Recommend me a model for 12GB vram and for medieval roleplaying, etc.Used tavern before.
>>107732457Read the op but mistral small 3.2 or gemma 3 27b will do, there's no reason to suffer from < 14b models. these near 30b models are already bad enough on their ownfuck the retards who say otherwise
Are good system prompts (for rp) a solved problem or is it still trial and error in 2026? I'd like to get nemo giving description at relevant points (boobs if I pull down their bra etc) but it's pretty bad at recognizing it's time to describe shit even if I'm explicit with when it should do that.
>>107732457Wayfarer https://huggingface.co/LatitudeGames/Wayfarer-12B
>>107732485>these near 30b models are already bad enoughyeah because they're not on nemo data
>>107732226Yeah Rin is going to buttrape you.
>>107732510What's the difference between https://huggingface.co/LatitudeGames/Wayfarer-12B-GGUF andhttps://huggingface.co/bartowski/Wayfarer-12B-GGUFis bartowski's one uncensored or?
>>107732485>these near 30b models are already bad enough on their ownfuck the retards who say otherwiseThe amounts of loads I've blown to Mistral small 3.2 finetunes beg to differ.
>>107732534don't use bart he uses imatrix and that scrambles the models brain
>>107732534Go with the former.
>>107732534>bartowskiI tend to favor Bartowski, he makes quants for most cool models.
>>107732569but we want hot models doebeit
>>107732569But what's the actual difference? Both are quants here >>107732534.OPs recomended list has mostly bartowski's models linked too for Nemo or Mistral Small for example.
>>107732543Chronic masturbators are not my main concern here.
>>107732585>Mistral Smallnvm that was Unsloth
>>107732585>>But what's the actual difference?that bart quants always use imatrix quanting which may or may not be beneficial for cooming, you tell me if targeting distribution to random words and wiki type slop helps you coom
Not sure if this is the right thread but is AI text to speech any good yet? It would be cool to make audiobooks for content in the languages I'm learning.
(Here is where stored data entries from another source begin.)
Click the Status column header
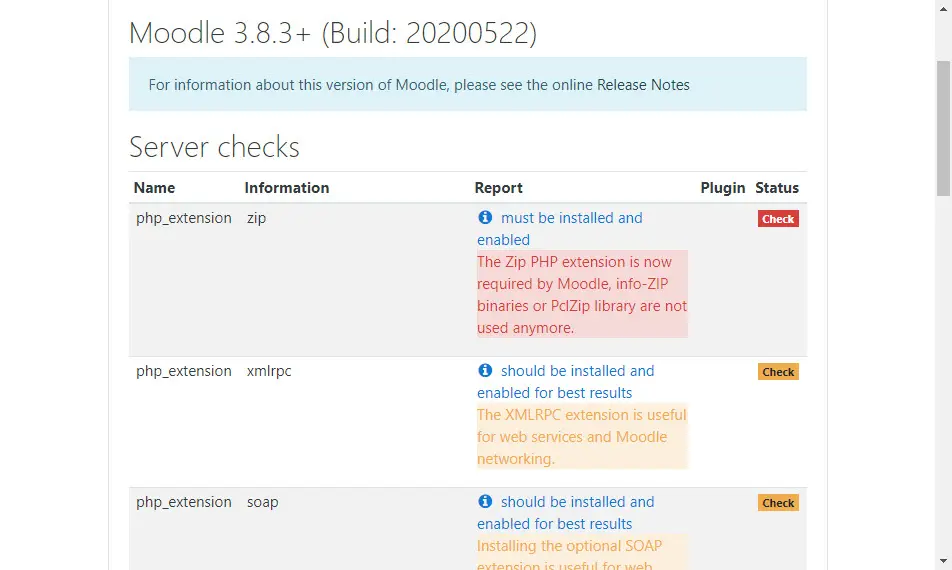The image size is (952, 570). 777,187
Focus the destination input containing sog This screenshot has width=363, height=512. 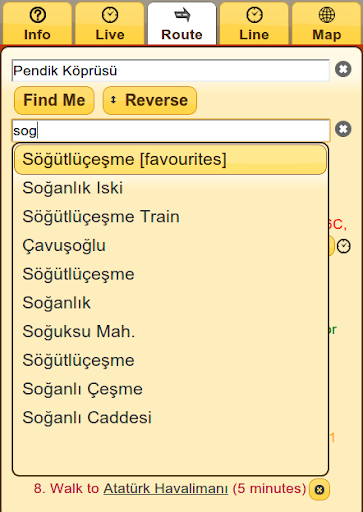coord(171,130)
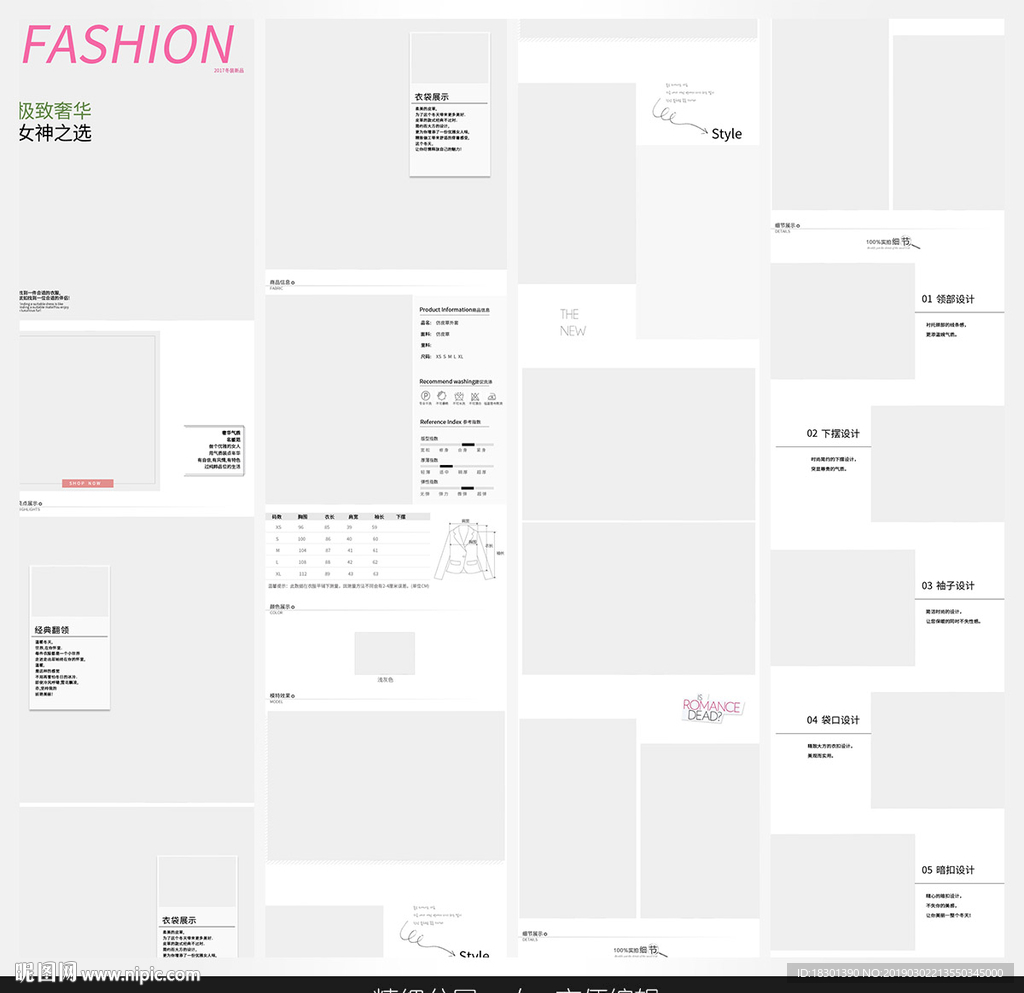Click the 厚度指数 thickness index slider bar
Screen dimensions: 1024x993
457,466
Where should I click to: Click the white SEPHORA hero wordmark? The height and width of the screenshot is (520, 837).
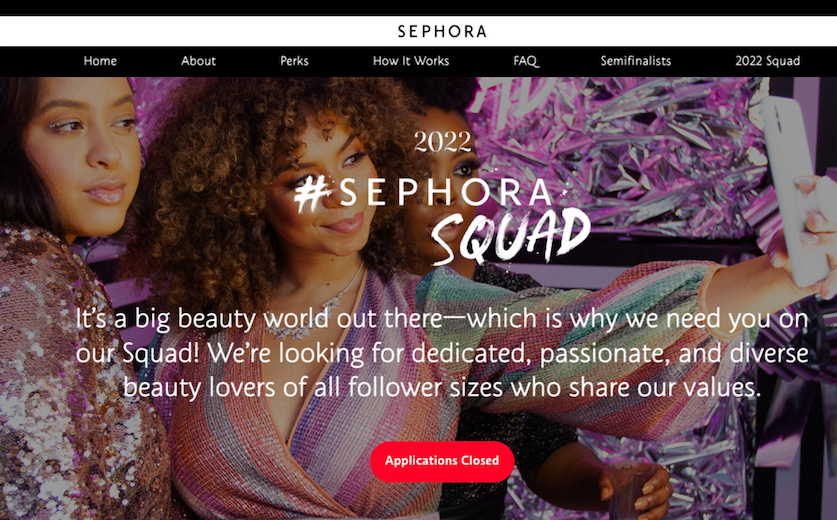pos(446,192)
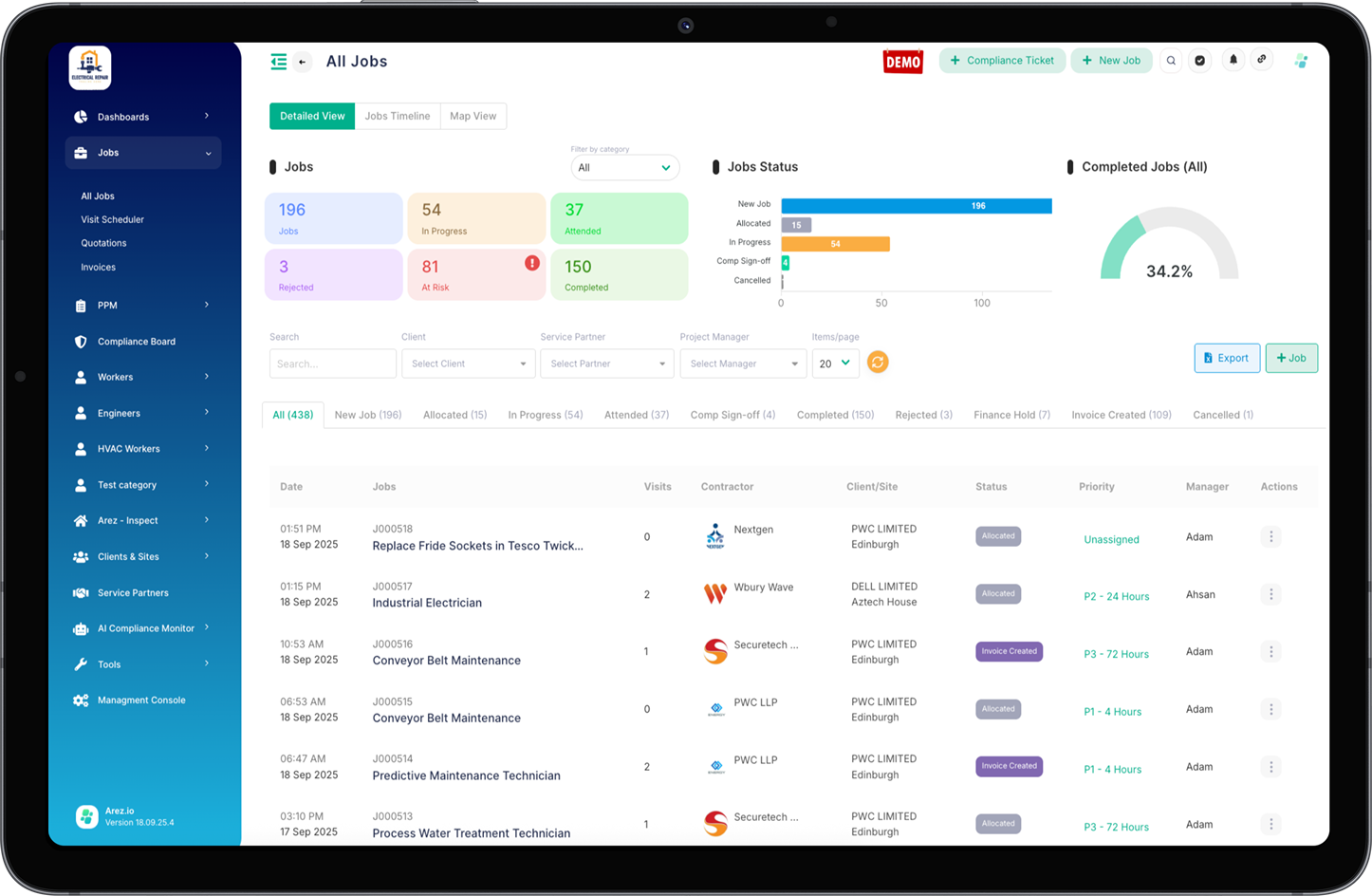Open the Filter by category dropdown
The height and width of the screenshot is (896, 1372).
[624, 167]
>>107732611>Not sure if this is the right threadclosest you'll get.
>>107732611checkout chatterbox
>>107732517Nta but I'm okay with that.
>>107732555>>107732597should I use Nemo from unsloth instead of bartowski that's linked in the OP too for ERP for that reason?
>>107732555What does that even mean? Techlets giving advice they don't have any idea about.
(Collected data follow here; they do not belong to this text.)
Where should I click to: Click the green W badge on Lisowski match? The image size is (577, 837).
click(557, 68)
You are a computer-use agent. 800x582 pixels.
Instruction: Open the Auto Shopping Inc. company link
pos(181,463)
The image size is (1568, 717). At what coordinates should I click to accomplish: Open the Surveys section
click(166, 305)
>>107732680You literally won't notice a difference between any of those.
>>107732715look at the imatrix dataset he uses and tell me that improves goon
>>107732728>>107732731I'm even more confused now
>>107732771Just do your own tests?
Does anyone know what Beluga is on LMarena? it seems decent.
>>107732637Looks really cool. I assume I should be using Chatterbox-Multilingual?
>>107731249recapanon, can I have your recap prompt?
>>107732778There's always someone more autistic who has done better research, testing and is more knowledgeable
>>107732804nah
>>107732788Likely the next open source model by OpenAI
>>107732680>>107732771The unsloth dynamic quants are the same thing, focused on wiki-type garbage and other useless benchmark shit because that's what they use to determine divergence from the unquanted model. But the other guy is probably right, I doubt you'd notice much difference especially at higher quants
Is there any alternative to tavernAI that isn't nodejs whatever slop?
>>107732813Thanks
>>107732825vibecode your own ;)
>>107732797https://github.com/RecapAnon/LmgRecap/tree/master/LmgRecap/plugins/RecapPlugin
>>107732834Sloppenheimer type shit
>>107732847thanx
I wonder if 4.7 just needs a 4.5>4.6 treatment.